[[ TEXT SEGMENT open ]]

AIG bailout package has increased in size, but the deal itself has many benefits for the US insurer.
See story: 'AIG will look after you'
It may sound alarming that the US Treasury has had to restructure its bailout package for AIG (again), but the deal this time is actually a sweet one for the US insurer. For starters AIG no longer has to panic about how it’s going to pay the original $85bn loan in just two years time. Instead it can ‘relax’ a while longer, five years to be precise, before it pays the taxpayer back a reduced loan of $60bn at a rate of Libor + 3%.
The $60bn is just the start of this revised bail out package, which is being withdrawn from the Treasury’s $700bn Troubled Asset Relief Programme (TARP). As part of the deal, the Treasury will buy $40bn of newly issued AIG preferred stock and will take on about $50bn of credit default swaps and mortgage-backed securities off AIG’s books, the toxic assets that the insurer underwrote.
The details of the rescue package were announced just as AIG revealed a net loss for the third quarter of $24.47bn amid huge investment losses and write downs. AIG said its third quarter results were negatively affected by financial dislocation in global markets, catastrophe losses and charges related to its ongoing restructuring related activities.
It’s still unclear what this means for AIG’s UK business, but with this $150bn cushion the likely scenario is that this arm will eventually come out of this smelling like roses. As Andrew Nixon, associate at law firm Thomas Eggar, points out: “Like everything that happens across the water there is a ripple effect; however, the effect is likely to be positive. With the company being stabilised and the insurance arm remaining key to the business you are likely to see the knock on effect in terms of lower premiums for UK customers. This potential premium lowering will also impact on rival companies who in turn will have to look at their own premiums."

[[ TEXT SEGMENT closed ]]

● **APPLY WHAT YOU READ**
A. According to the article on the AIG bailout, what net loss did AIG report for the third quarter?
B. Reproduce the part of the article on the AIG bailout that opens with the words containing "See story: 'AIG" and closes with "Libor + 3%.".

[[ INFORMATION SHOWN open ]]

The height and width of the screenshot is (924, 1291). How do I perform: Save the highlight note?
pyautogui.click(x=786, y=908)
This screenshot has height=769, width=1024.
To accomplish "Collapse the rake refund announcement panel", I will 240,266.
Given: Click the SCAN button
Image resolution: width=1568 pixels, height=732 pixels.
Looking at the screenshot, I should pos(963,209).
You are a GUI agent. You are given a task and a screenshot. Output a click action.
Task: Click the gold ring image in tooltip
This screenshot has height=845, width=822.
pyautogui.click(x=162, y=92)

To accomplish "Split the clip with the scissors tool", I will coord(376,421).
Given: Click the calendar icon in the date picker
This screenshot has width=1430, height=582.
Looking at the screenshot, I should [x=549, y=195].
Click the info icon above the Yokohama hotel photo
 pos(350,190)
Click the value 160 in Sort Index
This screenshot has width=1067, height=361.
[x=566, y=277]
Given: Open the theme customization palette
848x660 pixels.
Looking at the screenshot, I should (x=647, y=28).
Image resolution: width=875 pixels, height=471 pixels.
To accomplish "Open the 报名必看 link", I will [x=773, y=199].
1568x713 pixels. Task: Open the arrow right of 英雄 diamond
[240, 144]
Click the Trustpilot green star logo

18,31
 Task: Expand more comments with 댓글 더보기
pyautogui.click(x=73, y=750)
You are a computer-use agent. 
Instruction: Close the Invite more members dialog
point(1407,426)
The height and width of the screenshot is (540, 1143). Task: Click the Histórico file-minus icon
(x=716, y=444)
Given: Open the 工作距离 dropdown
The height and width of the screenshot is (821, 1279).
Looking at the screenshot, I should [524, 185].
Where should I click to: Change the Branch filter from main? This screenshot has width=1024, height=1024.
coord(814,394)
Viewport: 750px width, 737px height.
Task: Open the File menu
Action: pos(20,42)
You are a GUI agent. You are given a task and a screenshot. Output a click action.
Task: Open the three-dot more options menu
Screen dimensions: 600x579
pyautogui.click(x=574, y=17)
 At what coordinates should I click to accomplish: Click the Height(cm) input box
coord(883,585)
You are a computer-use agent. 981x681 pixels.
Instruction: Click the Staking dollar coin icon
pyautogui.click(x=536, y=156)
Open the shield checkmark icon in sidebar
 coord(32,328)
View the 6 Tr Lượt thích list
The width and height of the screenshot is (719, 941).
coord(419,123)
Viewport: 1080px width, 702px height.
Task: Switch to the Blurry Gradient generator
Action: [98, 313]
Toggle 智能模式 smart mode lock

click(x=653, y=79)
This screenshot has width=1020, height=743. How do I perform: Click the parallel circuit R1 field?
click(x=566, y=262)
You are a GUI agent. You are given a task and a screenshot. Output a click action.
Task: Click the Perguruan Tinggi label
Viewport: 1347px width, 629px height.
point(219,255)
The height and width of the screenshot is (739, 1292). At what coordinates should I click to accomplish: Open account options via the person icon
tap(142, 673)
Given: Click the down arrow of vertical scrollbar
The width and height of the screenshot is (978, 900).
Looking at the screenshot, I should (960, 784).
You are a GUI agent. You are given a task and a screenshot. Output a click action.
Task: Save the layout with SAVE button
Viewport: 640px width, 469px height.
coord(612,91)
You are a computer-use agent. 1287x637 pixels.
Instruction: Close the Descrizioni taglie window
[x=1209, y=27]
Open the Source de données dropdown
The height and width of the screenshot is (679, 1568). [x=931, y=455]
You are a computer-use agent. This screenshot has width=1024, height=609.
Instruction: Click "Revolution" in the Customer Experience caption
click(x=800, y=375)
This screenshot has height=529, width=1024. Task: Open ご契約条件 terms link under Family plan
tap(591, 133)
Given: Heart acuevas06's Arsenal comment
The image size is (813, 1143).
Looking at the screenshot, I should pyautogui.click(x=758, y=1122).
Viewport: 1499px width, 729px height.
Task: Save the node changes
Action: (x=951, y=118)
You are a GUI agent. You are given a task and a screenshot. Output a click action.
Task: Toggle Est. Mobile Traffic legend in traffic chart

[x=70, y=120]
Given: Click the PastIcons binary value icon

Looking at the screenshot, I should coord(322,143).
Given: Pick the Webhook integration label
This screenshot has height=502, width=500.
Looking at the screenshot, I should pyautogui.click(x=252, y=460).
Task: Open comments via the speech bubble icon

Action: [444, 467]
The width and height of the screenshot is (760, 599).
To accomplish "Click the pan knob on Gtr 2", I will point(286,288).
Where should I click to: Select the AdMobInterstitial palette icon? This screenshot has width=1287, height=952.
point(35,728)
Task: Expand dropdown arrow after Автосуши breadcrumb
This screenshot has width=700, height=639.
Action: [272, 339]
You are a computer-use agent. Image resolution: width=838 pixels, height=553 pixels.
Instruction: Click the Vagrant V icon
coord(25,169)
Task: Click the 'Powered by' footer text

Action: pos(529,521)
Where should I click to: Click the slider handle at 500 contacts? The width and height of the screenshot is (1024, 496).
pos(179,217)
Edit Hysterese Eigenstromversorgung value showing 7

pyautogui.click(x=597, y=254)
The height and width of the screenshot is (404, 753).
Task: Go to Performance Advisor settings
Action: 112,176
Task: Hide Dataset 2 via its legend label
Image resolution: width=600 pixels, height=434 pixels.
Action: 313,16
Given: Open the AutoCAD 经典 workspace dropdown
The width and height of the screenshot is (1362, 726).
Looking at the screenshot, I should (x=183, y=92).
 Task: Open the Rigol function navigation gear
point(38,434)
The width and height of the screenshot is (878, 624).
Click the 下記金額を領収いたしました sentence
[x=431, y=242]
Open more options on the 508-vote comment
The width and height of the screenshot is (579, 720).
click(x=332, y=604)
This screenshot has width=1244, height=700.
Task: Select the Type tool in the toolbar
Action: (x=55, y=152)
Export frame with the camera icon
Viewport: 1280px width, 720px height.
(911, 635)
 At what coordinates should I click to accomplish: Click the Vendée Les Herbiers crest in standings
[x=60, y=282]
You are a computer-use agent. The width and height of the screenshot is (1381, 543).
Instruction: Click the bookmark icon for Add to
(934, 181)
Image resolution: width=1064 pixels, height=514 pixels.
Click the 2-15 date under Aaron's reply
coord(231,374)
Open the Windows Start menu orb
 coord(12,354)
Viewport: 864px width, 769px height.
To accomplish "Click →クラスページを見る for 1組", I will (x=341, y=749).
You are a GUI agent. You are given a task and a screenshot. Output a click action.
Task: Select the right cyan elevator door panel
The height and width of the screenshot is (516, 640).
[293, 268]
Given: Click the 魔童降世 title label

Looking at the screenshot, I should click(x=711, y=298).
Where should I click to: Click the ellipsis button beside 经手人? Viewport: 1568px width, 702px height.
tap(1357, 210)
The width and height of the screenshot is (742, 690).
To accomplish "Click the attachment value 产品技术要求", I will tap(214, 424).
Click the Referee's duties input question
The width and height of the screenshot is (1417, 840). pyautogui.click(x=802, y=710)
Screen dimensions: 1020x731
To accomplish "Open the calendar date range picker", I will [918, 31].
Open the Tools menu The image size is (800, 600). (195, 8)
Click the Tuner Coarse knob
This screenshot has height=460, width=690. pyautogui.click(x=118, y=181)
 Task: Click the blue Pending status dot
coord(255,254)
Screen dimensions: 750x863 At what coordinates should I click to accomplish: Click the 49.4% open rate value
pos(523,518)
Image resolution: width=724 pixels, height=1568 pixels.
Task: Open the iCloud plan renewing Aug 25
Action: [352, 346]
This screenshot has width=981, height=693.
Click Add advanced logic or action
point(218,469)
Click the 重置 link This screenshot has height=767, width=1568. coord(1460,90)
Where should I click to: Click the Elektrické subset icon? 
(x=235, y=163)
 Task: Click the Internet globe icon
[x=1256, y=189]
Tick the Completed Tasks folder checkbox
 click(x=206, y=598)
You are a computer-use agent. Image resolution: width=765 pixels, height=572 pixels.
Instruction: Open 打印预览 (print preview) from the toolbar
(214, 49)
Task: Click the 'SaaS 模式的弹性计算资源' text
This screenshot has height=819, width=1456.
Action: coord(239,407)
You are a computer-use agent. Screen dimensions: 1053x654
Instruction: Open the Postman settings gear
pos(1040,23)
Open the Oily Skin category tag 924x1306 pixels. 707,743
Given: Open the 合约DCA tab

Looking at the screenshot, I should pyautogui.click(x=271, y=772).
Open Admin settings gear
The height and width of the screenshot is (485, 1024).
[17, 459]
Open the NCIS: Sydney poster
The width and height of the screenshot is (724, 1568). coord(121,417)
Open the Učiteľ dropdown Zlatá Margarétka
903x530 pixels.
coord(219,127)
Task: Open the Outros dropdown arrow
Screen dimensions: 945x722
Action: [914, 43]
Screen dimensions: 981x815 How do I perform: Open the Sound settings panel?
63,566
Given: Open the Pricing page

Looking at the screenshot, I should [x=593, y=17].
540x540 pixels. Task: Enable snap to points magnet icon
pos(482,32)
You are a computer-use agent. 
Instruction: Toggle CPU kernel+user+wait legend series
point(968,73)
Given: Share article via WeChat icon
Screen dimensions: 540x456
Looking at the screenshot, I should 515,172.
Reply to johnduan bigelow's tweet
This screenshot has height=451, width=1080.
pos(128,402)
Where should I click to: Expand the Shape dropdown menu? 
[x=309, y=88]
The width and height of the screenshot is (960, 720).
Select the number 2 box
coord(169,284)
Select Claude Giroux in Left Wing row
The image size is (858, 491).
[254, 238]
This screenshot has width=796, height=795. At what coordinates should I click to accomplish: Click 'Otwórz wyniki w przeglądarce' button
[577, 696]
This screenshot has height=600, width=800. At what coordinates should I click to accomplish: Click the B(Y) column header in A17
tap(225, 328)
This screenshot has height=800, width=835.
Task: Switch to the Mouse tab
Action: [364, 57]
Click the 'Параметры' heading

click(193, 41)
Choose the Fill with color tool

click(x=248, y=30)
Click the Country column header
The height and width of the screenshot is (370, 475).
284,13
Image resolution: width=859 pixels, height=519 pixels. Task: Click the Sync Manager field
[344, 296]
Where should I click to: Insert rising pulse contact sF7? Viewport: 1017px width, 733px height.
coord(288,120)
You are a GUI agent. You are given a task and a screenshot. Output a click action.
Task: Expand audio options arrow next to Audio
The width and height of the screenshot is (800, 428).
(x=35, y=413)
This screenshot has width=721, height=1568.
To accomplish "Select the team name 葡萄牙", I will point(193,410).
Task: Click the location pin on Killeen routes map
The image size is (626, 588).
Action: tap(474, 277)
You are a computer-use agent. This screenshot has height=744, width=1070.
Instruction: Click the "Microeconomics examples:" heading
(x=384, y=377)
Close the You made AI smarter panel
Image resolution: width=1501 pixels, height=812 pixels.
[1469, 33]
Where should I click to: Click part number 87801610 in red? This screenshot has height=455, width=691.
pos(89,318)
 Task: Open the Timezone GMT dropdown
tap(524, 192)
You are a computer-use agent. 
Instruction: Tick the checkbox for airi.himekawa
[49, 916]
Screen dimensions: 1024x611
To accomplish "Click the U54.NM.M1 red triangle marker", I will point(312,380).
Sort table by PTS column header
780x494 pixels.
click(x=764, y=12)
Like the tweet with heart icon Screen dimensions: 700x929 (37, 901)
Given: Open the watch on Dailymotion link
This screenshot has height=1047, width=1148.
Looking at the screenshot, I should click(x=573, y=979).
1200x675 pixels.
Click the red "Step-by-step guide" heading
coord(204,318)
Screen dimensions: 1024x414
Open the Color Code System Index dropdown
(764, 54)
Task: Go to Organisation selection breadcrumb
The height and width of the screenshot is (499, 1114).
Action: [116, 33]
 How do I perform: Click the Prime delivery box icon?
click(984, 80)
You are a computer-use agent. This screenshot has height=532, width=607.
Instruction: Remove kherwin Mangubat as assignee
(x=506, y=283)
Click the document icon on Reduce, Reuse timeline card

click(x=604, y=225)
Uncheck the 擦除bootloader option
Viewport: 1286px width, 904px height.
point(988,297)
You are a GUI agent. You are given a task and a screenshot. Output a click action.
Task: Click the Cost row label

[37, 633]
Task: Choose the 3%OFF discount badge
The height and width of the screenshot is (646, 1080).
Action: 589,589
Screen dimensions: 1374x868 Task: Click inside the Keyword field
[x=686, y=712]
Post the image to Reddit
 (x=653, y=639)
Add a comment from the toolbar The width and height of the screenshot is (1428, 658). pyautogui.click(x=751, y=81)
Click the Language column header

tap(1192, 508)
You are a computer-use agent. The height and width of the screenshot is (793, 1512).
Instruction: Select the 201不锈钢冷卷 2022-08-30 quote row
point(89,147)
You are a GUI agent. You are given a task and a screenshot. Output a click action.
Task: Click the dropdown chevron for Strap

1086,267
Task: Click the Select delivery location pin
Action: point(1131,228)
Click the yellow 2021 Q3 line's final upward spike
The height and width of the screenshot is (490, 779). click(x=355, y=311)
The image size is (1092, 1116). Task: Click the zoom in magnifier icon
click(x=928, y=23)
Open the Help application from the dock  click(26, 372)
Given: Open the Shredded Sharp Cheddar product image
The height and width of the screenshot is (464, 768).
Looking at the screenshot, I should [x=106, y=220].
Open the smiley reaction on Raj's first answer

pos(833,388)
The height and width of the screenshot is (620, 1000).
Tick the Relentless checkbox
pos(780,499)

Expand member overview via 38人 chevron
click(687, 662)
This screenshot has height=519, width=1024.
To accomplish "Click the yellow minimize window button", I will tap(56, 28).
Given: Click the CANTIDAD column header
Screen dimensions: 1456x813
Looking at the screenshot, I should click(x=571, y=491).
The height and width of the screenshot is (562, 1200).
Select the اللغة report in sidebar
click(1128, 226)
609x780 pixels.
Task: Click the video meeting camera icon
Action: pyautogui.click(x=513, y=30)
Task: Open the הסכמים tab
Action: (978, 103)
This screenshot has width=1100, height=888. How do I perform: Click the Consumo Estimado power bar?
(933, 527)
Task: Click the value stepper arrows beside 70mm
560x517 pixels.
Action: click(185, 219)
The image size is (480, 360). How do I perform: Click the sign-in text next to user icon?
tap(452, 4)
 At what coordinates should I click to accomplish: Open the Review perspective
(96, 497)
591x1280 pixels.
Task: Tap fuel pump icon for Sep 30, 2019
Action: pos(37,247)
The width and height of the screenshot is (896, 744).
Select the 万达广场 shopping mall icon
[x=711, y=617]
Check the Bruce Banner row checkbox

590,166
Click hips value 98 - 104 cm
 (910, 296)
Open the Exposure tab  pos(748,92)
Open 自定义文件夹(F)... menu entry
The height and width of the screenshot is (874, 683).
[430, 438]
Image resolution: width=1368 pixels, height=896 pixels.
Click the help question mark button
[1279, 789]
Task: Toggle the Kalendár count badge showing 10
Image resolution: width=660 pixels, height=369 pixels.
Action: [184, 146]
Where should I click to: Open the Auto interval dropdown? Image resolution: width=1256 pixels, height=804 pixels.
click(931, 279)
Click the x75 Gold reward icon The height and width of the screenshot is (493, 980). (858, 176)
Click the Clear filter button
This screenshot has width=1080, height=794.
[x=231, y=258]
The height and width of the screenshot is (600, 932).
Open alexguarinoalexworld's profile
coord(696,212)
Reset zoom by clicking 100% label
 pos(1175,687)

[[ INFORMATION SHOWN closed ]]

● **WRITTEN RESPONSES**
A. AIG reported a third-quarter net loss of $24.47bn.

B.
See story: 'AIG will look after you'
It may sound alarming that the US Treasury has had to restructure its bailout package for AIG (again), but the deal this time is actually a sweet one for the US insurer. For starters AIG no longer has to panic about how it’s going to pay the original $85bn loan in just two years time. Instead it can ‘relax’ a while longer, five years to be precise, before it pays the taxpayer back a reduced loan of $60bn at a rate of Libor + 3%.